だが、目の前にいるのは伝説の〝白聖女〟ルーシャ=カトミアル。偽聖女の烙印を押されたと雖も、神の神託を受ける聖女だ。そんな少女相手に邪な感情を抱いたまま一緒に入浴なぞしたら、それこそ神の怒りを買ってしまうのではないだろうか?
そんなロイドの葛藤など全く気付く気配もなく──
「それとも、私なんかと一緒に入浴というのは、その……嫌、でしょうか?」
顔を真っ赤にして、ルーシャはおずおずと訊いてきた。
恥ずかしいと言っておきながら──そして、実際に恥ずかしそうである──どうしてここまで彼女が頑ななのか、その理由が全くわからなかった。だが、そんな顔をされて、断れるわけがない。

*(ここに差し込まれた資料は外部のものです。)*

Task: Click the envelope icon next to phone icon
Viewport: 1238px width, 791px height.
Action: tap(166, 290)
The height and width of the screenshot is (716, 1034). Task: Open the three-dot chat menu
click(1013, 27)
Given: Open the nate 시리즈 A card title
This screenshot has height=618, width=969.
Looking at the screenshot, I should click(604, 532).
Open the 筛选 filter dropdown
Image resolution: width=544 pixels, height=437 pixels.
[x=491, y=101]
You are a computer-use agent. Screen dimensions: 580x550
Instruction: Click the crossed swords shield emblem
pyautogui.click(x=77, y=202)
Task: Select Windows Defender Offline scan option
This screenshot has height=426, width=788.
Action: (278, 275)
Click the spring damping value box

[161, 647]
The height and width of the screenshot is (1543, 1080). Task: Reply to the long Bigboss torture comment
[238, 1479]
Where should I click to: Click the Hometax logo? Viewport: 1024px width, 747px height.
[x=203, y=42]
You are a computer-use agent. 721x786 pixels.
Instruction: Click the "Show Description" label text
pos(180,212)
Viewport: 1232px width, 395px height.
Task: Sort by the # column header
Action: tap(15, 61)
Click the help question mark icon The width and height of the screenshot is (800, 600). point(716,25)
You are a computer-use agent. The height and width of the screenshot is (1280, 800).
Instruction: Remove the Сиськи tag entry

「……わかった。わかったよ。一緒に入るから、そんな顔しないでくれ。あと、さすがにすっぽんぽんは色々まずいから、布で身体は隠してくれ」
短くため息を吐き、観念するように告げると、ルーシャは赤い顔のまま、こくりと頷いた。
しかし、そこでふと思う。
(何でこんな話になったんだっけ……?)
白聖女の衝撃発言に振り回されて、もはや当初の話題すら覚えていない黒剣士であった。